# EXERCISE OBJECTIVE
Swap every "screenshot" in the rows below for "screen capture" and reproduce the rows with nothing else changed. Leave the pictures out of your answer.

# DATA TO USE
+ + + +

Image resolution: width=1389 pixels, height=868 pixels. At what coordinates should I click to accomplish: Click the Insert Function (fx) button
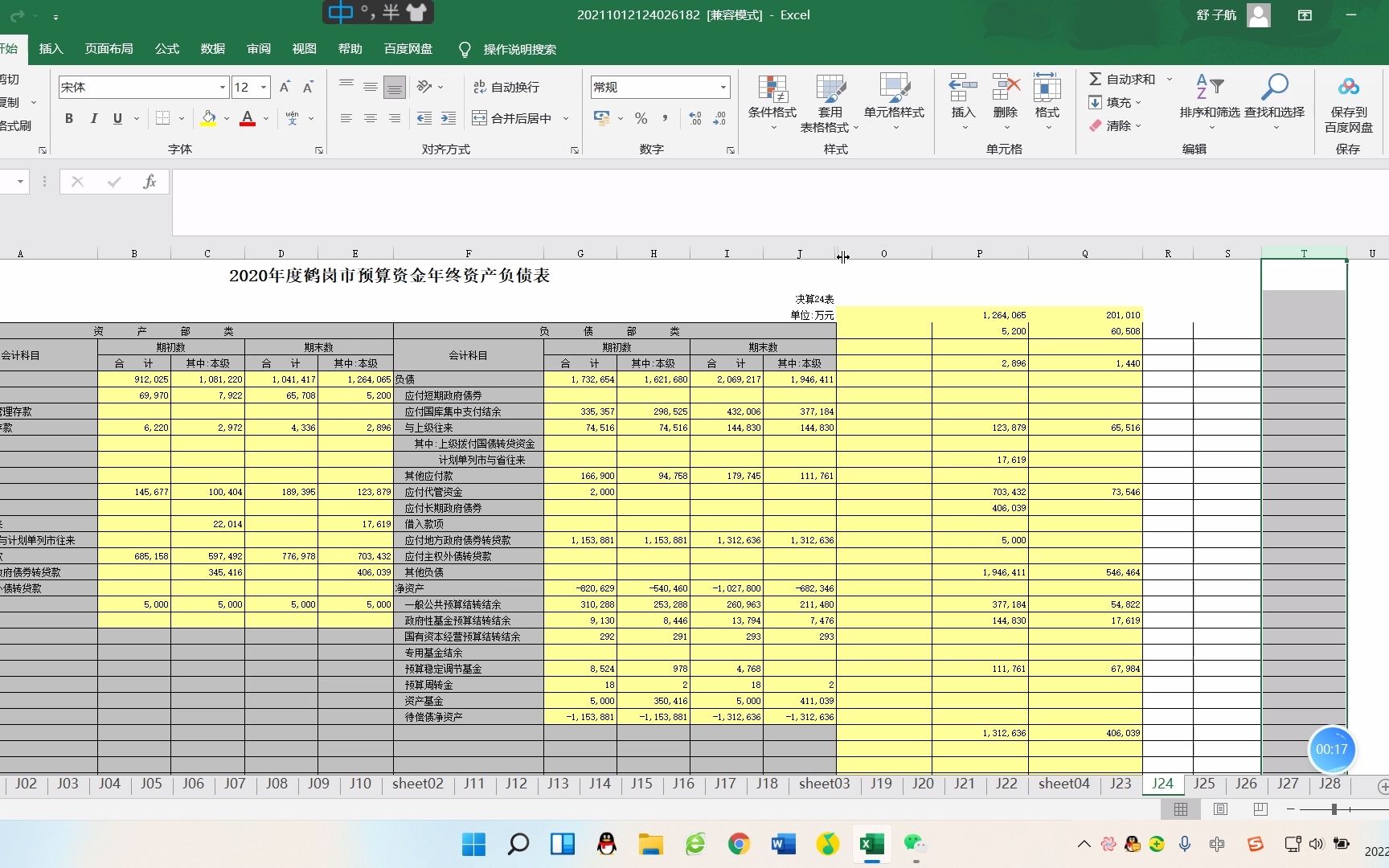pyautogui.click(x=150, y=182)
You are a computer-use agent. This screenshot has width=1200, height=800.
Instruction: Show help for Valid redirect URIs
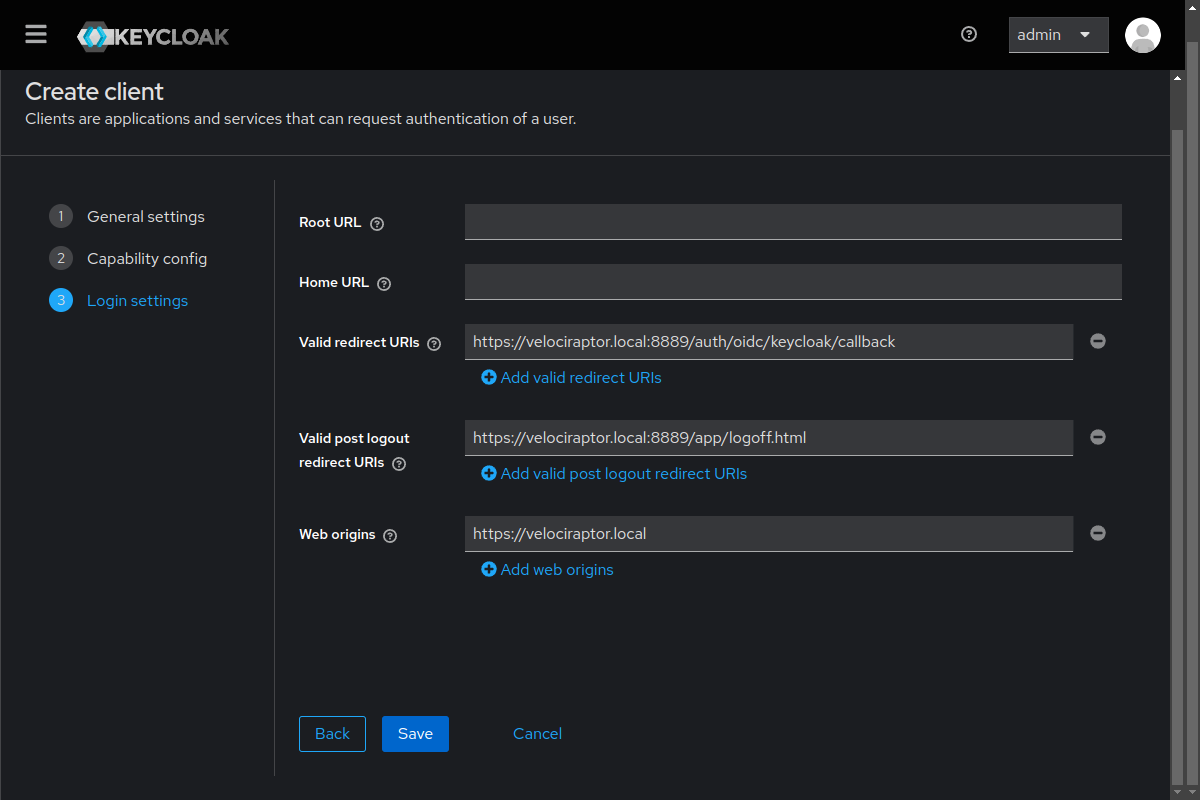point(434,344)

+ + + +

# ANSWER TO THE PROBLEM
Image resolution: width=1389 pixels, height=868 pixels. At what coordinates should I click to accomplish: Click the Insert Function (fx) button
pyautogui.click(x=150, y=182)
You are a computer-use agent. This screen capture has width=1200, height=800.
Instruction: Show help for Valid redirect URIs
point(434,344)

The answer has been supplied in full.